What you are asked to do:
Convert the data below into a JSON list of strings, with one string per line and blank lines omitted.
# Stored rows start
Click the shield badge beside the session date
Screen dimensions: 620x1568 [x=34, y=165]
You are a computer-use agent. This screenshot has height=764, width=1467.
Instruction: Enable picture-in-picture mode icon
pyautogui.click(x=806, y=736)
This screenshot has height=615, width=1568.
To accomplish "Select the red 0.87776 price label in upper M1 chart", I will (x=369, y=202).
# Stored rows end
Solution for this exercise:
[
  "Click the shield badge beside the session date",
  "Screen dimensions: 620x1568 [x=34, y=165]",
  "You are a computer-use agent. This screenshot has height=764, width=1467.",
  "Instruction: Enable picture-in-picture mode icon",
  "pyautogui.click(x=806, y=736)",
  "This screenshot has height=615, width=1568.",
  "To accomplish \"Select the red 0.87776 price label in upper M1 chart\", I will (x=369, y=202)."
]